Smoking bans have helped cut childhood smoking uptake by a fifth
New research suggests smoking bans across the UK have reduced the uptake of smoking by teenagers by roughly a fifth.
While smoke-free legislation has been a great success for tobacco control, its impact on the smoking habits of adolescents was poorly understood.
Researchers at the University of Glasgow’s MRC/CSO Social and Public Health Sciences Unit along with colleagues at the Welsh Government and the University of Stirling, looked at school-based surveys to see what effect comprehensive smoke-free policies has had on smoking uptake in adolescents.
The study, which is published today in Nicotine & Tobacco Research, discovered trends in the uptake of smoking amongst teenagers aged 13 and 15 differed substantially before and after the introduction of such legislation.
Dr Vittal Katikireddi, the lead author of the paper, said: “The results demonstrate a fairly big change in the number of young people starting smoking – particularly in girls.
“For 15 year old girls in England the smoking rate reduced from 24% to 19% after the legislation. Of course, the smoking bans are quite recent; the longer term impact could be even greater.”
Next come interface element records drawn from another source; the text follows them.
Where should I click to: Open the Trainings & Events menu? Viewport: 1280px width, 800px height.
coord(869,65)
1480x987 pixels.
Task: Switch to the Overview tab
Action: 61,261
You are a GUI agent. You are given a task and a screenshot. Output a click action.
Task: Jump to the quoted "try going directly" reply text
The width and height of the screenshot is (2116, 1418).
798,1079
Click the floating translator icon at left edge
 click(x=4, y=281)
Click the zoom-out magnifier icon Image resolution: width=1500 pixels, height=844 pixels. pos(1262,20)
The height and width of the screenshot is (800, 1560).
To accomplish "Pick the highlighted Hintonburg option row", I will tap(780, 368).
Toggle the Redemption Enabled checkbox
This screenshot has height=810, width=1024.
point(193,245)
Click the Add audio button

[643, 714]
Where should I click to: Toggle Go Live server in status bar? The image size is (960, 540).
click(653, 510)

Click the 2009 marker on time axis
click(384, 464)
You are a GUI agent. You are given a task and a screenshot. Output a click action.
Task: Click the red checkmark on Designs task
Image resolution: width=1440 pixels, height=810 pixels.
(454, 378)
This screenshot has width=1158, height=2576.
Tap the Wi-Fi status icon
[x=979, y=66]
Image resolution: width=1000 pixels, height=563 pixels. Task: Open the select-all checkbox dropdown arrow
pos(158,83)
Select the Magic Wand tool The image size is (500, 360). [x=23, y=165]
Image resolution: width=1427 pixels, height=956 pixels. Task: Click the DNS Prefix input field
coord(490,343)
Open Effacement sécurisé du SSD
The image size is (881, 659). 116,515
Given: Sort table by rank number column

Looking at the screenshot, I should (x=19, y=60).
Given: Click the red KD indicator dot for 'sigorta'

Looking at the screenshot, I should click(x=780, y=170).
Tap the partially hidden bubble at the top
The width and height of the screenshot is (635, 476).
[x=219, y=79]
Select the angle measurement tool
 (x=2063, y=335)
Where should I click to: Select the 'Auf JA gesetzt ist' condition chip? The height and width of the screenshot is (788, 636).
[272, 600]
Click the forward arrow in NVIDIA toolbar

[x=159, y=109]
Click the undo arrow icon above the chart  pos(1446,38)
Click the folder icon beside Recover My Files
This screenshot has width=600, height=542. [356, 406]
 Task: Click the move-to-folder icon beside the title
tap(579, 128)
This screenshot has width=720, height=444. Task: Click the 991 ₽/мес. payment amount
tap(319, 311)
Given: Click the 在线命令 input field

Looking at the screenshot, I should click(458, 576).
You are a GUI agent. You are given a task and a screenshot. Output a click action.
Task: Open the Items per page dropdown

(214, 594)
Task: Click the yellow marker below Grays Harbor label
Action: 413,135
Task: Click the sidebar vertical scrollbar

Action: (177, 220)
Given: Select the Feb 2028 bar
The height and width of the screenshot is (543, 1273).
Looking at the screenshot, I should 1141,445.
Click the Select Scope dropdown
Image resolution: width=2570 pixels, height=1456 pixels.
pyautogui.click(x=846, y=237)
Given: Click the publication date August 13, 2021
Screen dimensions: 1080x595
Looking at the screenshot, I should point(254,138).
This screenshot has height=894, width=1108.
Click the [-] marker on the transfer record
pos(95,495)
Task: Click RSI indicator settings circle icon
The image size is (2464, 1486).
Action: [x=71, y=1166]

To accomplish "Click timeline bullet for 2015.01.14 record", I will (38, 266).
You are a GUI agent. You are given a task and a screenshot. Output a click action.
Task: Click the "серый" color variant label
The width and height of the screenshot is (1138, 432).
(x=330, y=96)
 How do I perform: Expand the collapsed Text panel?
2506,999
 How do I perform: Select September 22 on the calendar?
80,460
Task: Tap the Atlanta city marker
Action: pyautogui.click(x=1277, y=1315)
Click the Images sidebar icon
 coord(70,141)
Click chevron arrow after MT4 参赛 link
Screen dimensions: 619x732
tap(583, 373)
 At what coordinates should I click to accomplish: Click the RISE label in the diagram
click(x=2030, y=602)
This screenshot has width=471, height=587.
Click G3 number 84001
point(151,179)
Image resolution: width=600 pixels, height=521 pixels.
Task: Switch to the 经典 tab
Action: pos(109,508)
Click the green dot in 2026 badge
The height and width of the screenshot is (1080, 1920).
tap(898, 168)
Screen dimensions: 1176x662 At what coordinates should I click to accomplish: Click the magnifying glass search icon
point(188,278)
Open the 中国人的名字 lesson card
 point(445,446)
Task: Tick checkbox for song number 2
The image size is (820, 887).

Previous research has established that smoke-free legislation has led to many improvements in population health – including reductions in heart attack, stroke and asthma – however this new research demonstrates that comprehensive smoke-free legislation could help prevent future generations from taking up smoking.
The study, entitled ‘Has childhood smoking reduced following smoke-free public places legislation? A segmented regression analysis of cross-sectional UK school-based surveys’ was published today in the journal Nicotine & Tobacco Research (published by Oxford University Press) and was funded by the Scottish Government Chief Scientist Office and Medical Research Council.